---------- TESTO DA LEGGERE

Consiglio: cambia il primo titolo, è puerile...


----------



## contepinceton (3 Settembre 2010)

Amoremio ha detto:


> eh sì!
> 
> il ceffone a volte aiuta a cambiare prospettiva :carneval:


E tu come l'hai beccato il mariuolo?
Si il ceffone...
Mi scanso no?
O ti fermo il braccio e ti rido pure in faccia
Ma dove siamo?


----------



## ranatan (3 Settembre 2010)

contepinceton ha detto:


> E tu come l'hai beccato il mariuolo?
> Si il ceffone...
> Mi scanso no?
> O ti fermo il braccio e ti rido pure in faccia
> Ma dove siamo?


Ma che scansi e scansi.
Se non te lo aspetti hai poco da scansare...te lo becchi e ci rimane pure male!
Mio marito ha incassato e non ha mosso un dito, anche perchè altrimenti mi avrebbe potuta massacrare e lui è un uomo non un delinquente.
Ma poi, io dico, sei beccato e ancora pretendi di avere ragione? Non esiste!


----------



## Persa/Ritrovata (3 Settembre 2010)

contepinceton ha detto:


> Io posso permettermi certi lussi eh?
> Vuoi lurkare sul mio cellulare ? OK
> Ma fallo di nascosto, tientelo per te, e fa in modo che non ti becchi.
> Se ti becco: NON TE LA PERDONO.
> ...


 :rotfl::rotfl::rotfl::rotfl::rotfl:


----------



## Papero (3 Settembre 2010)

ranatan ha detto:


> Ma che scansi e scansi.
> Se non te lo aspetti hai poco da scansare...te lo becchi e ci rimane pure male!
> Mio marito ha incassato e non ha mosso un dito, anche perchè altrimenti mi avrebbe potuta massacrare e lui è un uomo non un delinquente.
> Ma poi, io dico, sei beccato e ancora pretendi di avere ragione? Non esiste!

--------------------
---------- RIGHE DI DATI

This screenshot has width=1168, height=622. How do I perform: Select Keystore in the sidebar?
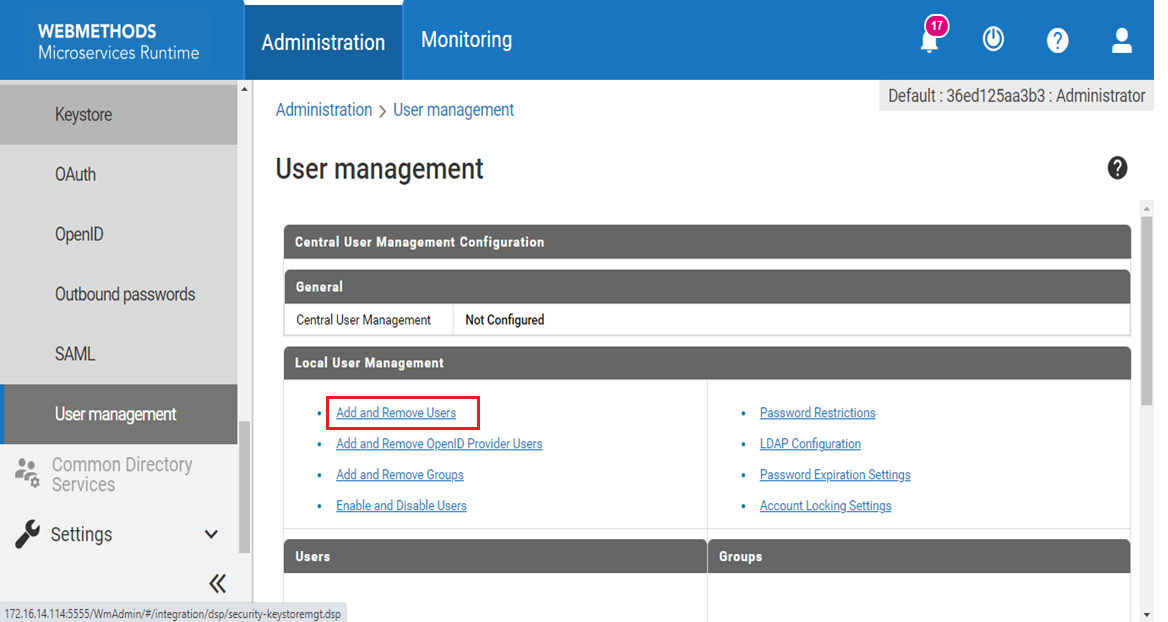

--------------------
---------- RIGHE DI DATI

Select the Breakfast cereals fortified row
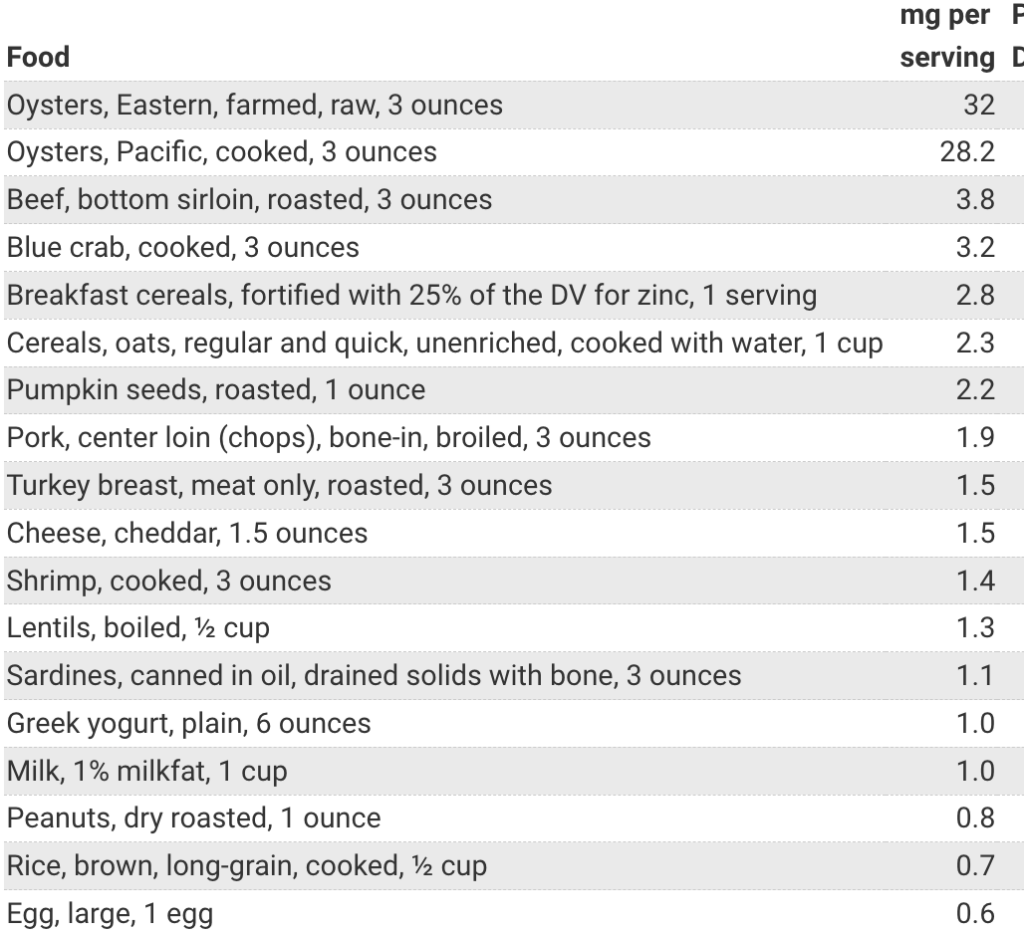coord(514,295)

--------------------

▸ **ISTRUZIONI DI LAVORO**
Prosegui, per favore, la discussione del forum sul ceffone a partire dall'ultima riga riportata.

▸ **RISPOSTA QUI SOTTO**
Le donne schiaffeggiano all'improvviso! Mia madre mi dava delle cilacche quando meno me lo aspettavo.

Mia moglie non ci capiva niente di cellulare ma io per sicurezza avevo messo la password alla tastiera...


----------



## Persa/Ritrovata (3 Settembre 2010)

Ma il libro ha la prefazione di chi?
Totò Riina?


----------



## Persa/Ritrovata (3 Settembre 2010)

Papero ha detto:


> Le donne schiaffeggiano all'improvviso! Mia madre mi dava delle cilacche quando meno me lo aspettavo.
> 
> Mia moglie non ci capiva niente di cellulare ma io per sicurezza avevo messo la password alla tastiera...


 Non suggerire fesserie. Se una sospetta, l'aver messo la pass è una conferma.


----------



## ranatan (3 Settembre 2010)

Persa/Ritrovata ha detto:


> Non suggerire fesserie. Se una sospetta, l'aver messo la pass è una conferma.


Ma no, che dici...lo fanno per preservare la loro privacy


----------



## Nocciola (3 Settembre 2010)

Papero ha detto:


> Le donne schiaffeggiano all'improvviso! Mia madre mi dava delle cilacche quando meno me lo aspettavo.
> 
> Mia moglie non ci capiva niente di cellulare ma io per sicurezza avevo messo la password alla tastiera...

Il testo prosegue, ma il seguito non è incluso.